Mindfulness-Based Stress Reduction

  1. Sit or lie down in a quiet place. Try to find a place in your home free from distractions, if possible. Either sit down or lie back in a comfortable position.
  2. Close your eyes and focus on your breathing. Try to block out the world and only focus on these sensations. If you’re laying back, rest your hands on your stomach and feel each breath going in and out. This helps you visualize your breathing and keep your mind focused.
  3. Acknowledge and accept your pain if you feel it. If you suffer from pain, then you’ll probably feel it while you’re meditating. Focus on it for a few seconds, then tell your body it’s okay to feel this. Then focus back on your breathing.
  4. Stay focused on your breathing, sensations, and thoughts in a positive way. Negative thoughts can make your pain worse and also break your concentration, so keep your frame of mind positive. Gradually, you’ll train your brain to stop associating negative thoughts with your pain.
    • Negative thoughts during meditation are normal, but they can make your stress worse. This is why replacing them with positive thoughts is so important.
  5. Introduce a mantra to keep yourself focused. Some people like to use a mantra like “free” or “relax” while meditating. If you find yourself getting distracted, try using a mantra like this and repeating it softly every time you breathe out.
  6. Continue meditating for about 10 minutes. A short daily session like this can really help you release stress and pain. Try setting a timer, or just guessing when you’ve been at it or about 10 minutes.
    • When you get more experienced, you’ll be able to focus for longer periods of time and can bring your meditation sessions up to 20 minutes.

Body Scan Meditation

  1. Lie back in an outstretched position. Laying down is an ideal starting position for this exercise so you can focus on all your individual body parts. Get into position in a quiet area free from distractions.
    • You could also use a sitting position, but the point of body scan meditation is focusing on individual body parts, which is easier if you lay with your body stretched out.
  2. Close your eyes and pay attention to your breathing. This helps you stay focused on your body.
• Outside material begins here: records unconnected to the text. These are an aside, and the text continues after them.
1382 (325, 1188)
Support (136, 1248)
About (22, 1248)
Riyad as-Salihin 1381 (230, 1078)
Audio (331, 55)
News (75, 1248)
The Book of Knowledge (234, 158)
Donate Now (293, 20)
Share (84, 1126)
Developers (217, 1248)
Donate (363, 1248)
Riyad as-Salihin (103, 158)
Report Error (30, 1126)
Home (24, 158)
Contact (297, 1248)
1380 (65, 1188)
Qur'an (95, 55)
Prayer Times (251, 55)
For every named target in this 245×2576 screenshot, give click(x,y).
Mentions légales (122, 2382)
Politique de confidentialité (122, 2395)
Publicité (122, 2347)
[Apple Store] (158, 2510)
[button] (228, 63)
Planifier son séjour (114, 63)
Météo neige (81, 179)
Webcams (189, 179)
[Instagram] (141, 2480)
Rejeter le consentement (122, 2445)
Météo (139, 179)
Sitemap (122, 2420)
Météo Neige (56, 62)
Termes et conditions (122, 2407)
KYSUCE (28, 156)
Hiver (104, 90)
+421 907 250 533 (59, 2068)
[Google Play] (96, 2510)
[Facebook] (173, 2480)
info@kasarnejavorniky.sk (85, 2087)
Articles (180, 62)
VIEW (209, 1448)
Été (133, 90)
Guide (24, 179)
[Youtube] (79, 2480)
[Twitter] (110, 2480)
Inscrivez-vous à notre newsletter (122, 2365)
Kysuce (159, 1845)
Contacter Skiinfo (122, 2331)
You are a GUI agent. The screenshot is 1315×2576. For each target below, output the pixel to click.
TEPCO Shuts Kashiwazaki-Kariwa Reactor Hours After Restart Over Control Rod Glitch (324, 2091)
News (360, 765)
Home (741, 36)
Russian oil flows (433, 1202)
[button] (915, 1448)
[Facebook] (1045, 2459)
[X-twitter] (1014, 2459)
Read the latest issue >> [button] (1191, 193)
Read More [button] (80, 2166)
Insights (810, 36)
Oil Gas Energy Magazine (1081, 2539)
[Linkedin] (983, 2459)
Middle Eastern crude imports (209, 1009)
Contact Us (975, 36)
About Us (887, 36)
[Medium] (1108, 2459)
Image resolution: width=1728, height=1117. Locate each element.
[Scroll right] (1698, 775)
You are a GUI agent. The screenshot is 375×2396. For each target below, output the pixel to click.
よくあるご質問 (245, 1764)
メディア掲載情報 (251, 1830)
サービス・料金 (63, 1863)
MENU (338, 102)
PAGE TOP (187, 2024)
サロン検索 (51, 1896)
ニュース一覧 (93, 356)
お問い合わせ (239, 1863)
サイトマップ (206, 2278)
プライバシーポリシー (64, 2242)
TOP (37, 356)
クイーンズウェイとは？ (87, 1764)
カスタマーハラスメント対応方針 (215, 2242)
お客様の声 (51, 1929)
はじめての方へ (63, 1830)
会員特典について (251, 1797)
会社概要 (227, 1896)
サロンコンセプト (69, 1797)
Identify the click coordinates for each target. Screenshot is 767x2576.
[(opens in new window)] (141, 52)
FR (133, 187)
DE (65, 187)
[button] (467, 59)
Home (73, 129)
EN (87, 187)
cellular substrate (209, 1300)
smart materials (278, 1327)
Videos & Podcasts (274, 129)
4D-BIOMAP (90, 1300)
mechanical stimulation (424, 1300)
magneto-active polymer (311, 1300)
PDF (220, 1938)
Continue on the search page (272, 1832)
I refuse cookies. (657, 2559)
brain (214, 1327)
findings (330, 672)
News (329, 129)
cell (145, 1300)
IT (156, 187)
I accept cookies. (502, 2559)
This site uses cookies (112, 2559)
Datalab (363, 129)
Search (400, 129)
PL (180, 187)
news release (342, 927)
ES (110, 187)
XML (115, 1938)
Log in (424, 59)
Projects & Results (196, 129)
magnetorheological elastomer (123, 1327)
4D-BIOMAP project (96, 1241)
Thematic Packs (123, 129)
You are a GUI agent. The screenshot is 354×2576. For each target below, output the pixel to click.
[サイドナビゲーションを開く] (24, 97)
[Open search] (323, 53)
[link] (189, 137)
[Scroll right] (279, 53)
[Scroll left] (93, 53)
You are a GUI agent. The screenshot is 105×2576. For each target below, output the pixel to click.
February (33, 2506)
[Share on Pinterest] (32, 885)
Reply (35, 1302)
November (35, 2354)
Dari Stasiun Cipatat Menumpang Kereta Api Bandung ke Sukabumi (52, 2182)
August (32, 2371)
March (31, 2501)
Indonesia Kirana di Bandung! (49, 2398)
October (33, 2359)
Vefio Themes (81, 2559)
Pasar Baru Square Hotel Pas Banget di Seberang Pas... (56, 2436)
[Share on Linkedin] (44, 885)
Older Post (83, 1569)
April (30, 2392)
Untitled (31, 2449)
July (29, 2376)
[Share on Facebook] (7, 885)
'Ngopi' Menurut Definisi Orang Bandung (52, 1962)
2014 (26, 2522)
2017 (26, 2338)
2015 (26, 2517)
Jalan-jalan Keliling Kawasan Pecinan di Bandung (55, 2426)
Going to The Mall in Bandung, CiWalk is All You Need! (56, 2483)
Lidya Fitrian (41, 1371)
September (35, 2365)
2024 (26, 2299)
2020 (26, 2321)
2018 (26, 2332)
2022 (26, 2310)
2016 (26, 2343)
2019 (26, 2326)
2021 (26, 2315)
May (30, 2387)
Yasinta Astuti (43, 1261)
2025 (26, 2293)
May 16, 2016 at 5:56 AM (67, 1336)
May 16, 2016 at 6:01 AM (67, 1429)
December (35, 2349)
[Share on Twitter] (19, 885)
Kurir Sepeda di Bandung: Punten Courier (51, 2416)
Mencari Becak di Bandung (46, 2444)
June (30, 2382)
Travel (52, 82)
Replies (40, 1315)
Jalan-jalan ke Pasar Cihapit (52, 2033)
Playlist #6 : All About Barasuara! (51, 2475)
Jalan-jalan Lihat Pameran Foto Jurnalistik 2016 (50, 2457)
Pay attention to each breath as it enters your body and then leaves.
  3. Focus on your feet first. When you’re in a comfortable position, start at the bottom of your body. Think about all the sensations that you feel in each foot individually, whether they’re good or bad.
  4. Work your way gradually up your entire body. After focusing on your feet, then move on to your ankles, shins, knees, and so on. Think about the sensations you feel all over your body from head to toe.
  5. Acknowledge and accept any pain that you feel. When you reach the body parts that are causing you pain, don’t ignore it. Accept the sensation and tell your body that it’s okay to feel the pain.
    • This exercise doesn’t necessarily get rid of the pain, but it helps you replace the negative emotions associated with it.
  6. Return to focusing on your body if your mind trails off. It takes some time to work your way through your whole body, so it’s natural that you’ll lose focus at a few points. Simply remind yourself to focus on your body without anger or judgement, and then pick back up on the last body part you were on.

Meditating on the Go

  1. Think about your breathing and body when you’re doing everyday tasks. If you feel pain during any tasks, try to switch focus onto your breathing. This is a good way to distract your mind from the pain and release any stress that the pain might be causing.
    • You don’t have to stop everything you’re doing to do this exercise. Just try to switch your perspective onto your breathing.
  2. Listen to the sounds you hear around you. Focusing on your environment increases your mindfulness and makes concentration easier. Listen to the birds in the distance or the sounds of the wind to keep yourself grounded in the moment.
  3. Notice how the breeze or sun feels on your skin. After focusing on the environment, turn your focus back to your body. Think about the sensations you’re feeling, like the warmth of the sun or the cool breeze on your face.
  4. Acknowledge and accept any pain that you’re feeling. After grounding yourself, think about the pain you’re feeling. Tell your body that this is natural and okay. Remove negative emotions from your mind to calm yourself down.
  5. Repeat this exercise if you experience pain throughout the day. Active meditation only takes a few minutes, so practice it whenever you need to.